BOOK: Remarkable Creatures
7.12Mb size Format: txt, pdf, ePub
“I was just opening that stone to see if it held any ammonites,” I explained.
James Foot’s eyes were not on the nodule, however. He was staring at my gloves. To protect my hands from the cold and from drying clay, I often wore gloves, as in any case would be expected of a lady outdoors, whatever the weather. While first out fossil hunting I had ruined several pairs, stained with Blue Lias clay and seawater. Now I had a pair set aside to use on the beach, ivory kid leather that was soiled and hardened from the water, with the fingers cut off to the knuckle so that I could handle things more easily. They looked odd and ugly but they were useful. I also kept a more respectable pair with me that I could slip on when visitors approached, but James Foot had not given me the time to do so.

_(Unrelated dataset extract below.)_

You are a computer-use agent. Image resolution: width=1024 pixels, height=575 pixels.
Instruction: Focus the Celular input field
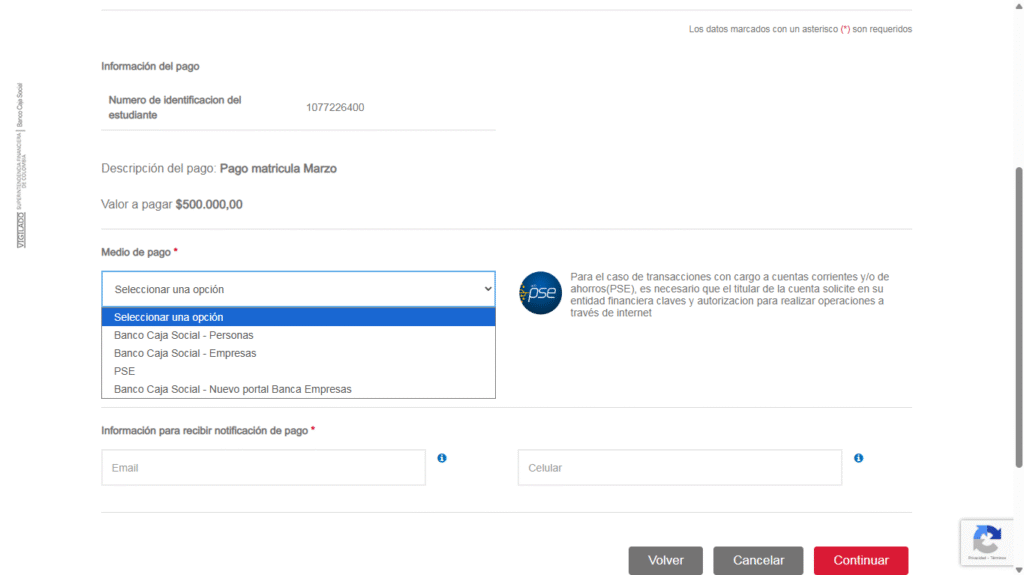[x=679, y=468]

He himself was well turned out in a double-breasted burgundy tailcoat with polished silver buttons and a brown velvet collar. His own gloves were in matching brown. His riding boots shone, as if mud didn’t dare to come near.
At that moment I acknowledged to myself that I did not like James Foot, with his clean boots, and his collar and gloves matching, and his judging eye. I could never trust a man whose dominant feature was his clothes. I did not like him, and I suspected he did not like me—though he was far too polite to show it.
I clasped my hands behind my back so that he would not have to continue to stare at the offending gloves. “Where is your horse, sir?” I could think of nothing better to say.
“At Charmouth. A boy is taking him over to Colway Manor. I decided to walk the last stretch along the beach, as it is so fine.”
Mary was waving at me behind James Foot’s back. When she caught my eye she vigorously rubbed her cheek. I frowned at her.
“What have you found today?” James Foot asked.
I hesitated. To show him what I had would mean bringing out my gloved hands again for him to inspect. “Mary, fetch the basket and show Mr. Foot what we have found. Mary knows a great deal about fossils,” I added as she brought the basket to James Foot and pulled out a heart-shaped gray stone impressed with a delicate five-petal pattern.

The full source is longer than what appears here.